Coinbase has announced a $20 million reward program aimed at identifying and prosecuting those responsible for a recent data breach involving bribed customer service agents and extortion attempts.
The breach, which affected less than 1% of the company’s monthly transacting users, involved cybercriminals paying overseas support staff to access sensitive customer information from internal systems.
However, Coinbase reassured users that passwords, private keys, and access to customer funds were not compromised and that Coinbase Prime accounts were unaffected.
The attackers used the stolen data, which included names, contact information, masked Social Security Numbers, bank details, and account activity, to attempt social engineering scams by impersonating Coinbase.

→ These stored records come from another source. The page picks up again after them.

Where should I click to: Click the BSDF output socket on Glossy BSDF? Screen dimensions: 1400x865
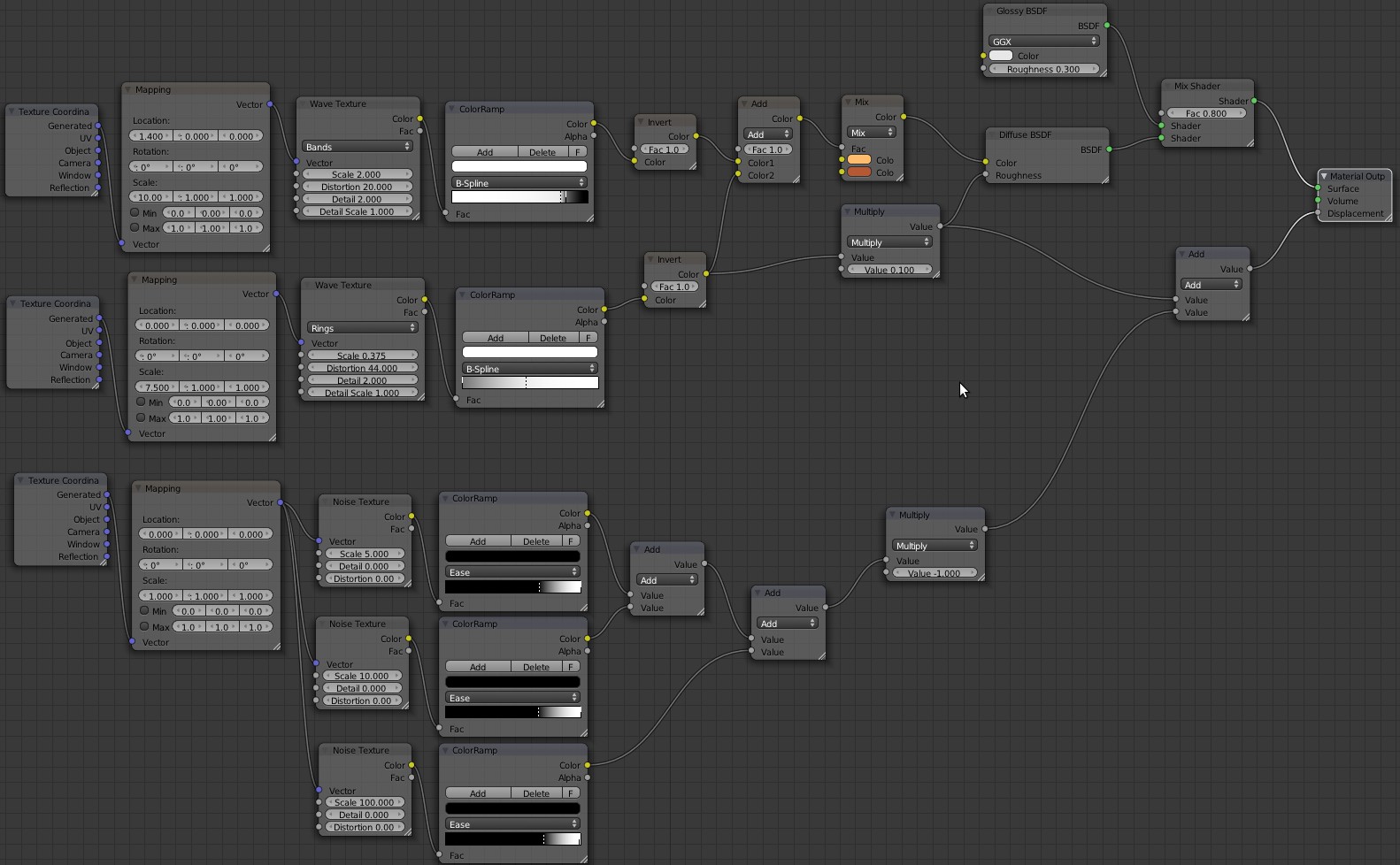pyautogui.click(x=1107, y=26)
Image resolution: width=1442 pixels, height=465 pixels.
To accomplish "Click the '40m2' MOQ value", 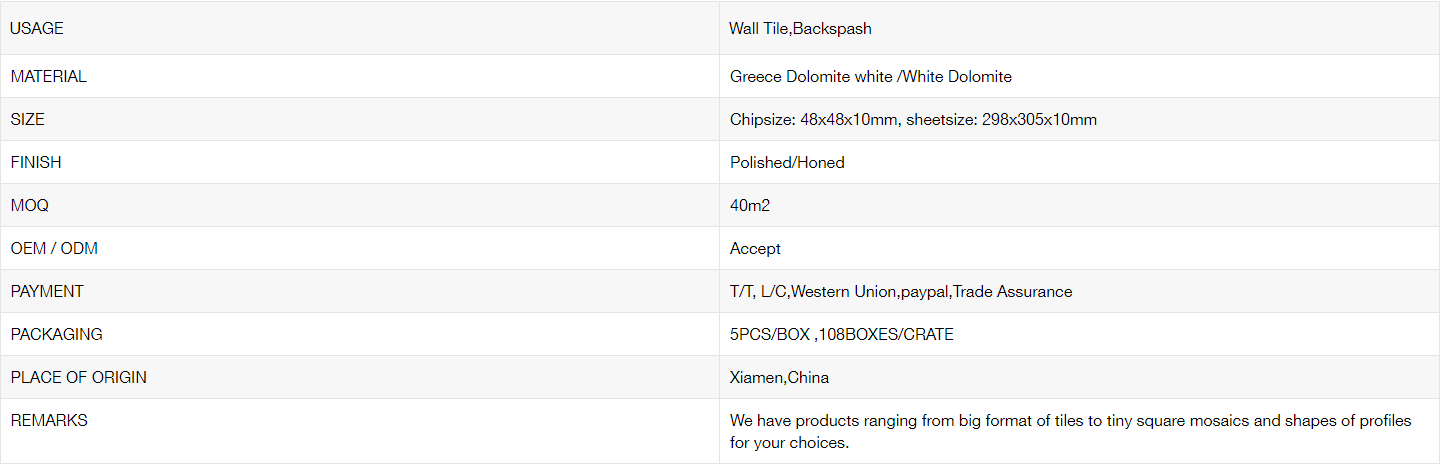I will coord(750,205).

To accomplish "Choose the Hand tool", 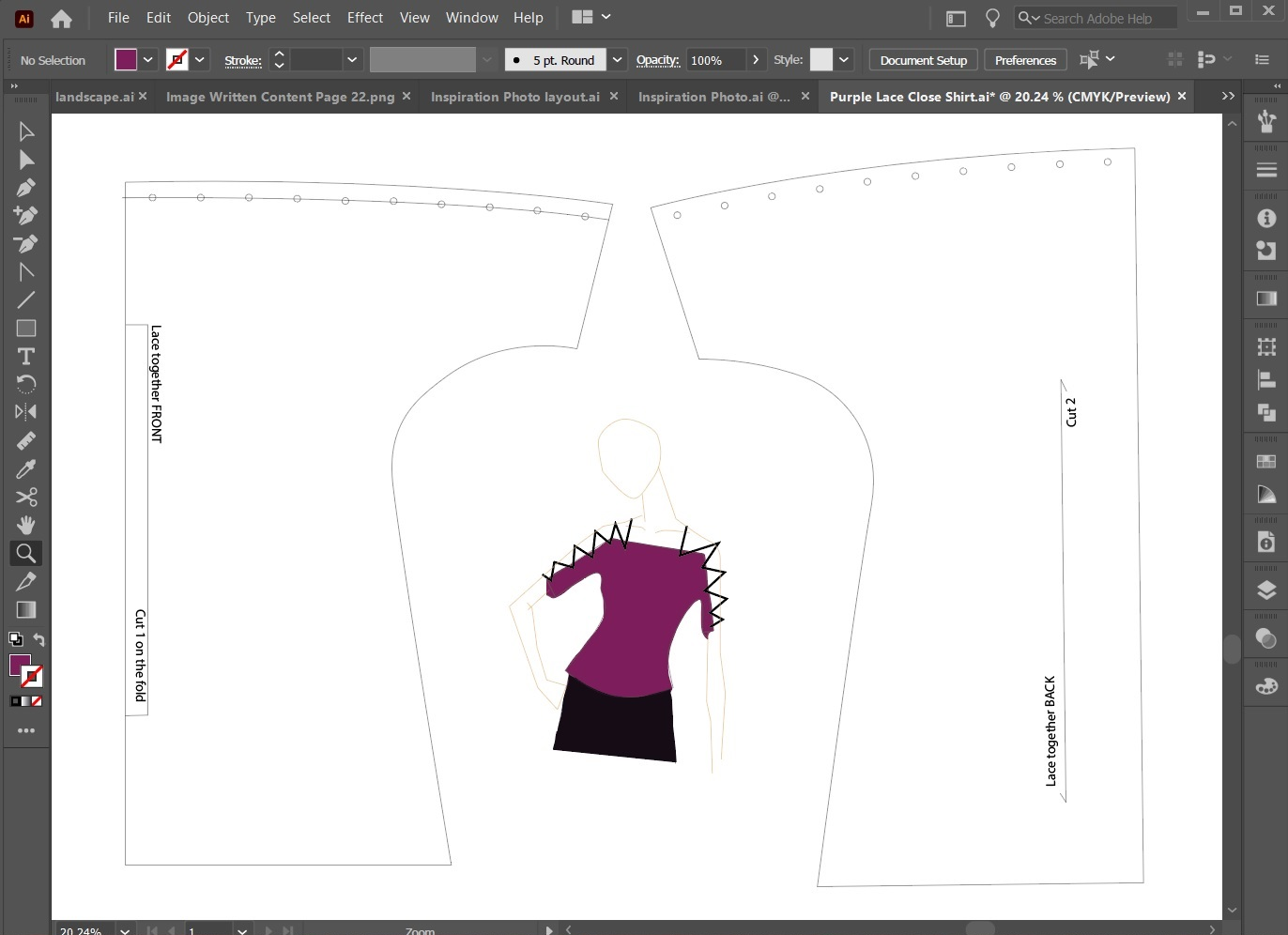I will [x=26, y=525].
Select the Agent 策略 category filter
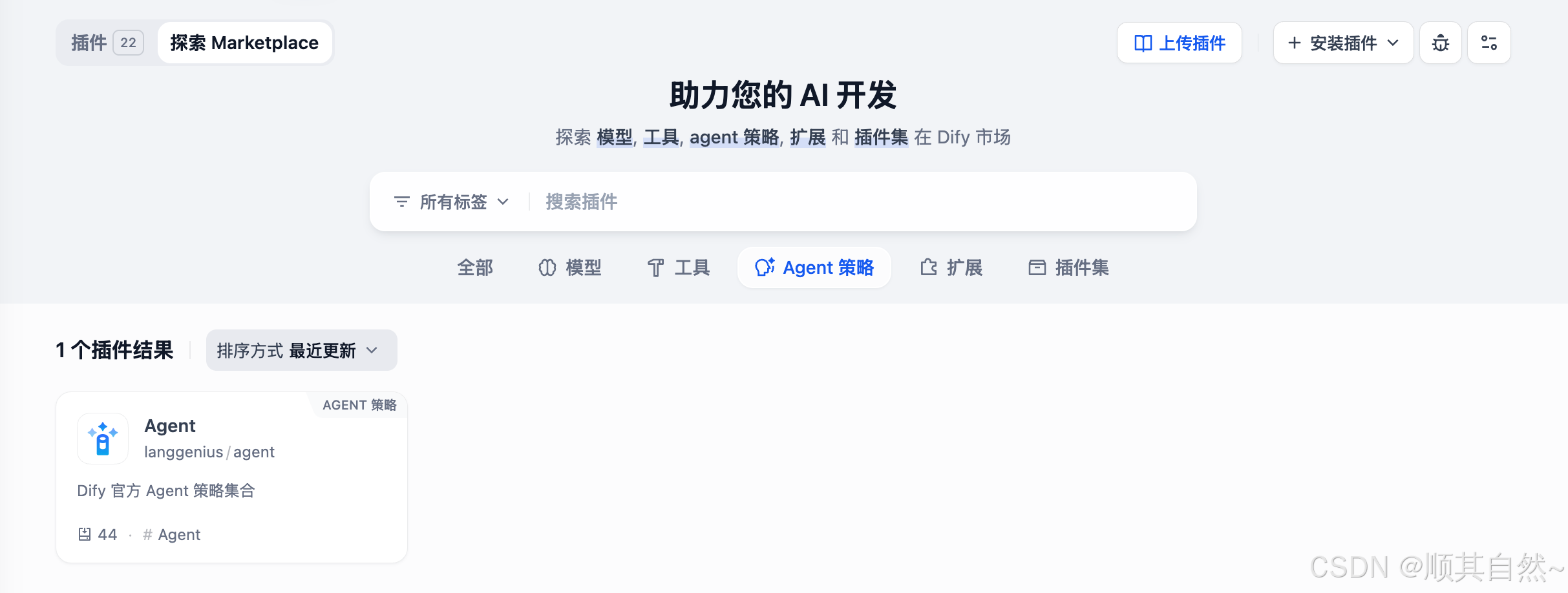1568x593 pixels. click(x=814, y=267)
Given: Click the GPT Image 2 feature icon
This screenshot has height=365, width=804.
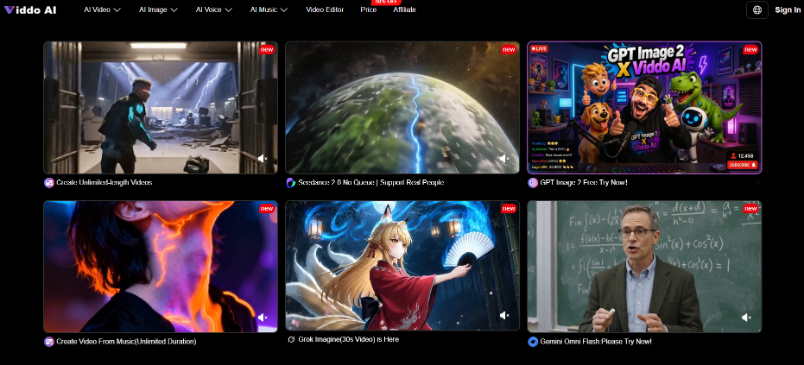Looking at the screenshot, I should click(x=533, y=182).
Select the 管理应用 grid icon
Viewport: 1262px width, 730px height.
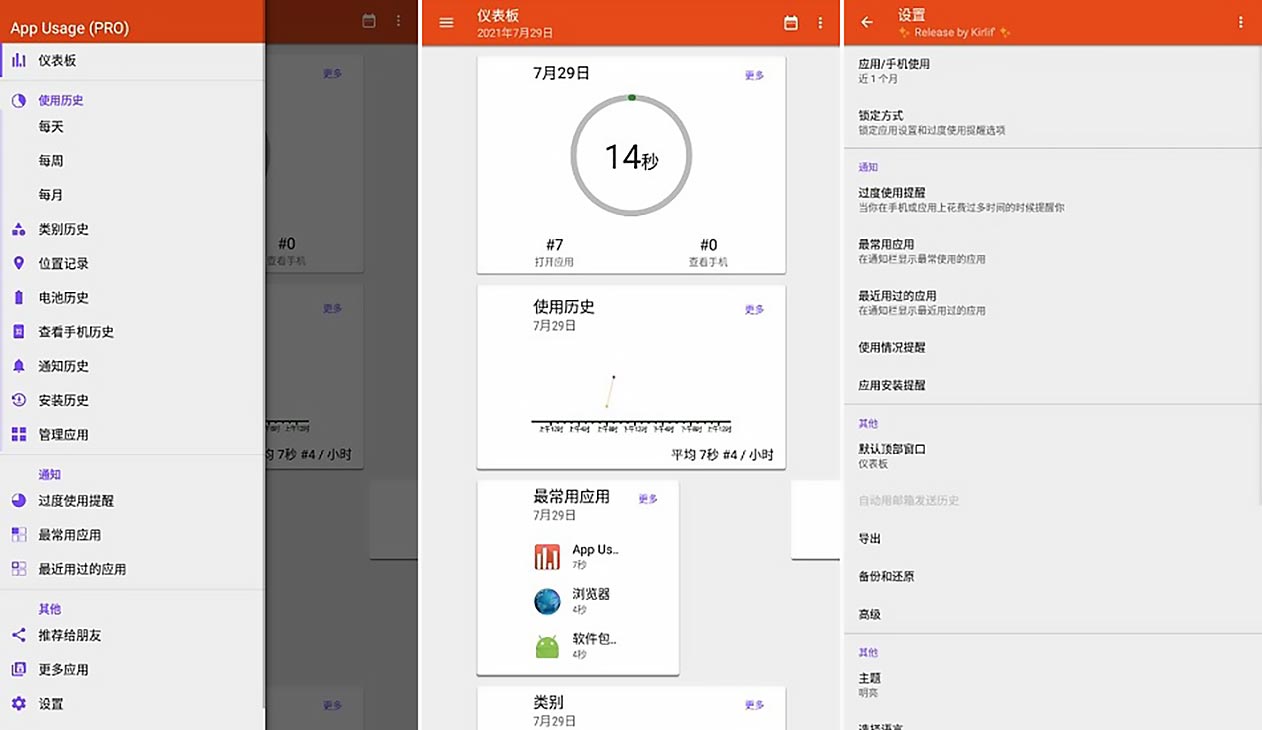pyautogui.click(x=17, y=434)
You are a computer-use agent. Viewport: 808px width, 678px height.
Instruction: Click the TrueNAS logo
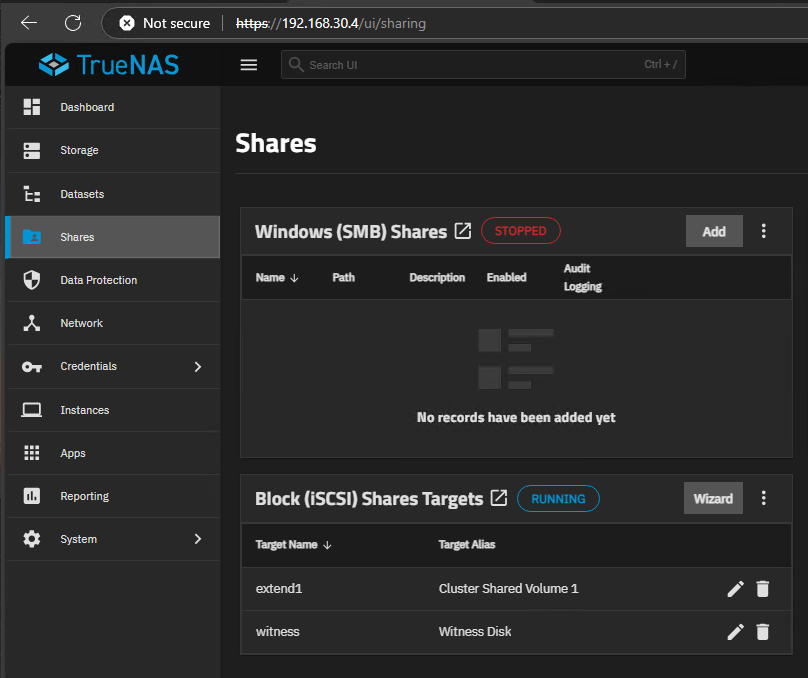click(x=109, y=65)
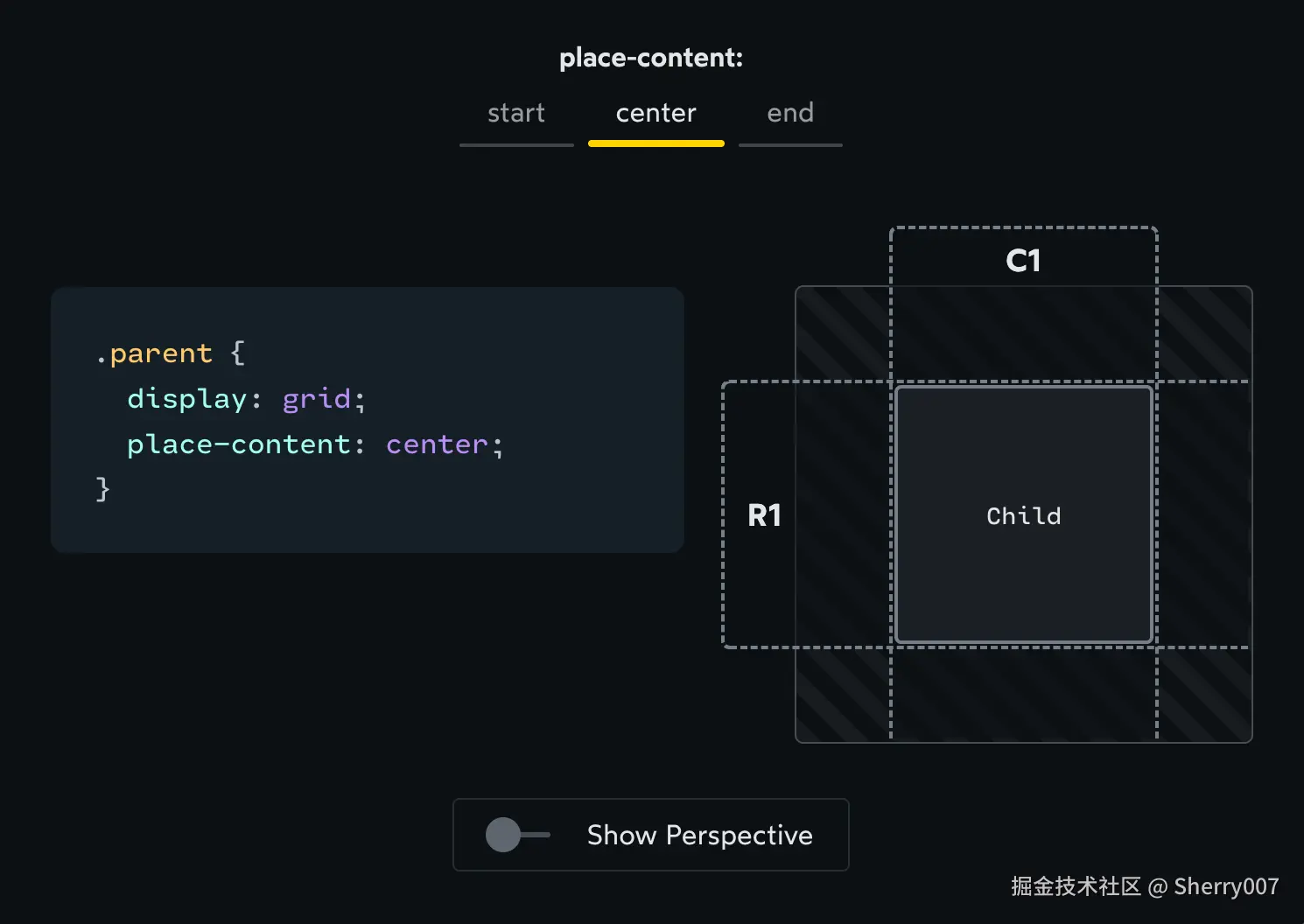
Task: Select the "center" tab
Action: click(x=656, y=113)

Following the breach, the criminals demanded a ransom of $20 million, which Coinbase firmly rejected. Instead of complying, the company is offering a reward for information that leads to the arrest and conviction of the individuals involved in the attack.
Coinbase has committed to reimbursing any retail customers who may have been deceived into sending funds due to this incident, and affected users have already been notified. In light of the breach, the company has taken several proactive security measures.
These include establishing a new customer support hub in the U.S., enhancing systems to detect insider threats, implementing mandatory scam-awareness prompts, and conducting identity checks for flagged accounts. Additionally, Coinbase is working closely with law enforcement to trace any stolen funds.